Erneut greift Herr Mißfelder für die Junge Union einen Gesetzesentwurf junger Abgeordneter aus den Jahr 2003 auf, wonach Eltern eine zusätzliche Wählerstimme für ihre Kinder erhalten sollen. Diese diskriminierende Forderung impliziert, dass die Großelterngeneration aus egoistischen Gründen die Interessen der Enkelgeneration vernachlässigt. Das Gegenteil kann man im täglichen Leben feststellen. Derartige Forderungen schüren unnötig einen Generationenkonflikt.

Durch ein Stellvertreterwahlrecht der Eltern wird defakto ein Feudalwahlrecht für Eltern eingeführt, da Eltern mit Kindern über mehr Stimmen verfügen sollen als Paare oder Alleinstehende ohne Kinder. Artikel 38 des Grundgesetzes schreibt gleiches Wahlrecht für alle vor. Dies gebietet, dass unabhängig von der Kinderzahl das gleiche Wahlrecht bestehen soll. Auch eine Zwischenschaltung von Personen bei der Wahlhandlung wird in diesem Artikel ausgeschlossen.

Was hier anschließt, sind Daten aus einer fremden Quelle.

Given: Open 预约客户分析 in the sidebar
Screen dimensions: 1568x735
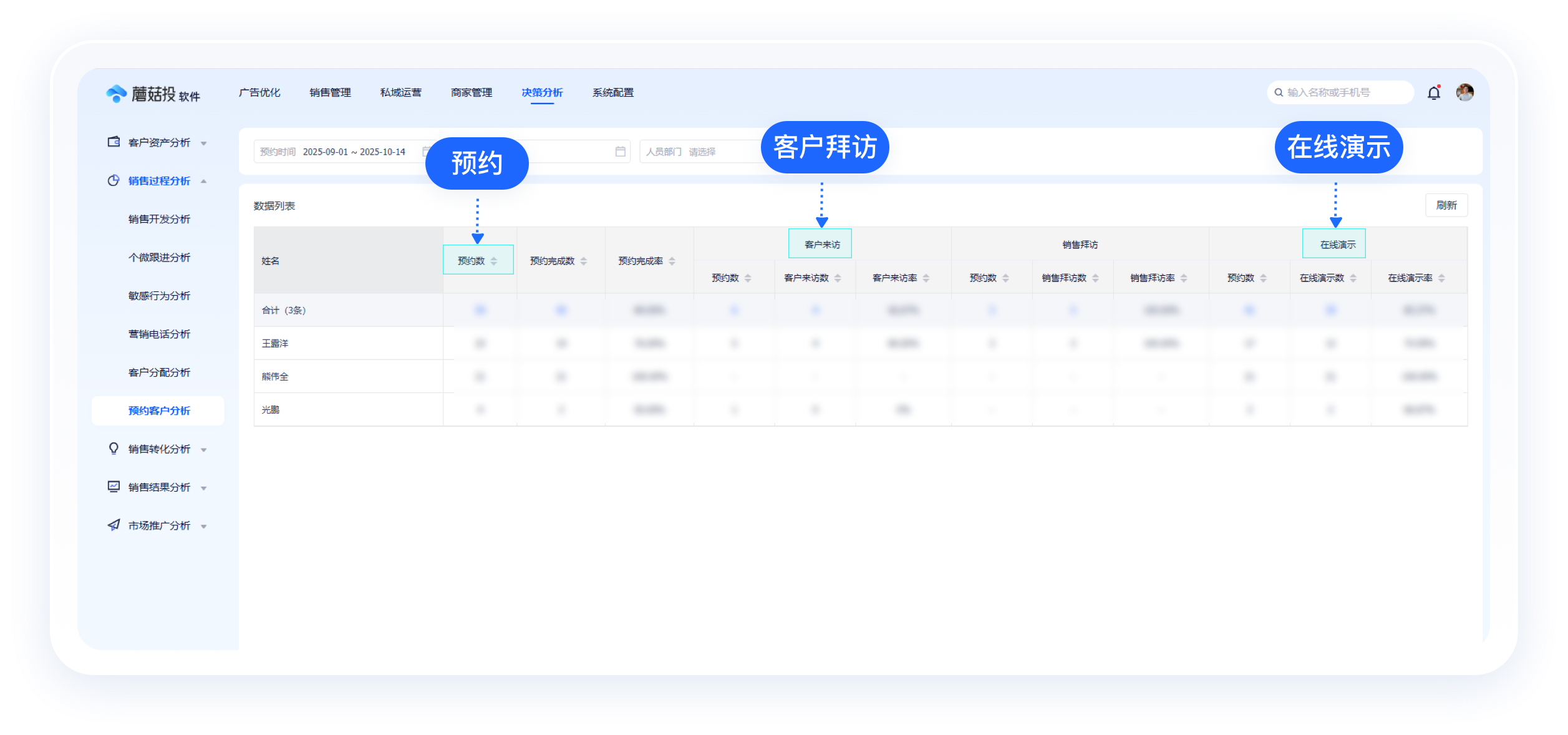Looking at the screenshot, I should [158, 411].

Darüber hinaus haben wir erhebliche Bedenken, ob seitens der Eltern wirklich die Meinung und das Wohl der Kinder in die Stimmabgabe einfließt, oder ob ihre persönliche Einstellung hierbei dominiert, von einer möglichen unterschiedlichen politischen Einstellung beider Elternteile ganz abgesehen.